Details
Description
I understand that there's some thinking going on about possible rearrangement of the components of the prototype TAP browser UI, and in this context I heard a remark that the upper-left pane, that is, the schema-and-table selection pane, has some blank space that we could think about reclaiming.
This is to point out that at some point we'll want to facilitate joins in the UI, based on the foreign-key information in TAP_SCHEMA.
The currently empty space below the "Tables" pull-down would be exactly the place for this. I imagine that below that pull-down there would be UI elements for selecting a table to join to and the keys to use for the join.
I've started a sketch for that which I'll upload as an image.
Once the join is defined, Firefly would have to determine what the joined tables' effective schema would be, either by analyzing the schemas of the two tables and computing the combination itself, or by issuing a MAXREC=0 query for the join against the TAP service. With that in hand, the UI's table-of-columns-and-constraints (the current bottom half) could be populated with the joined schema, and then all its other features (e.g., column selection, constraint definition) would proceed as usual. The spatial-constraint and temporal-constraint search helpers (upper right pane) should also be able to work against the joined schema. This is all pretty well-defined and users would have very natural expectations.
Getting the joined-table schema itself defined may be the hardest part of this whole task.
Implementing this is NOT an LSST close-out task (sadly). But we should not give the UI space away without at least taking this into account.
The sketch I've attached shows a maximalist fantasy, where the UI supports both by-key and spatial ("fuzzy") joins, with that choice under the control of radio buttons.
1) The by-key joins, which would be easier to implement and my higher priority, would offer tables eligible to be joined to the "primary" table that was selected, based on the content of the TAP_SCHEMA.keys table, which describes which tables have foreign-key links to each other.
Once a second table is chosen, there will be one or more actual key pairs that can be used for the join, as defined in the TAP_SCHEMA.key_columns table. The final drop-down allows the user to make the choice of these, if there is a choice available.
(I didn't show this in my sketch, but on reflection the "Upload" function I sketched for the spatial join also makes sense for by-key joins. However, here, without TAP_SCHEMA.key_columns metadata available, the user would have to be offered the choice of any columns in either table to be used to perform the foreign-key join. That would require two key drop-downs, instead of a single key-pair drop-down.)
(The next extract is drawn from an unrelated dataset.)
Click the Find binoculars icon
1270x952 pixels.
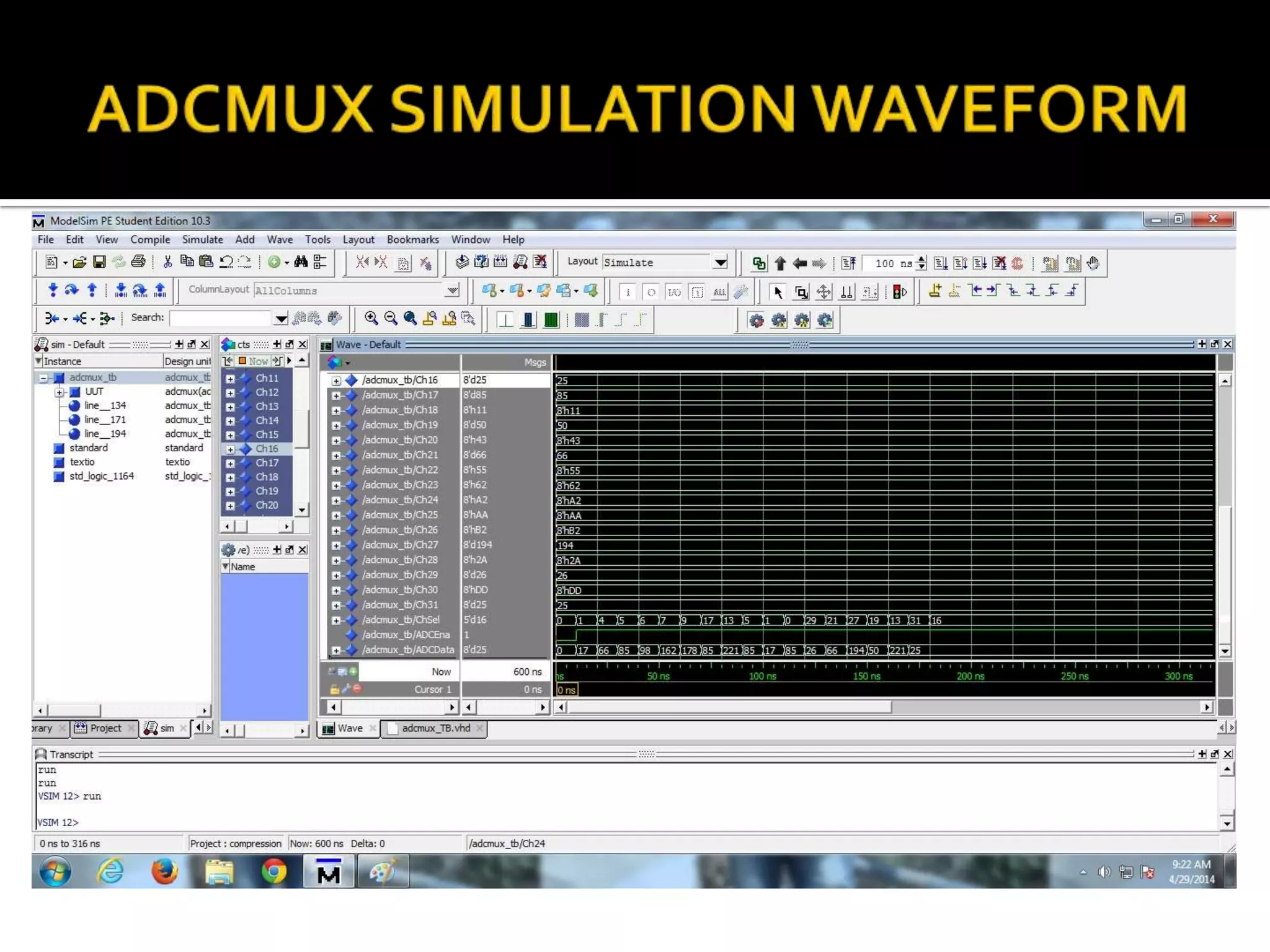coord(301,262)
2) For spatial joins, the first step would be to define a target table. In this case it will be extremely common for the user to want this to be a transiently uploaded private table, so I showed an upload button.
Once the two tables have been defined, a fairly complex UI that probably will not fit in this pane would be needed to define the columns in each table that would be used for the spatial ("neighborhood") join. Some of the logic of the existing spatial-constraints helper would be appropriate here, as the job would include identifying columns that are "ra-like" and "dec-like" to be used in the spatial distance calculation.
It might also be useful to be able to perform one-dimensional "fuzzy joins", e.g., on time.
All of this second mode requires a lot of careful thought. I would recommend deploying a version of the TAP explorer with the by-key joins first, and then add the spatial joins in a further round of work. Support of joins to user tables in the by-key joins could/should also be deferred.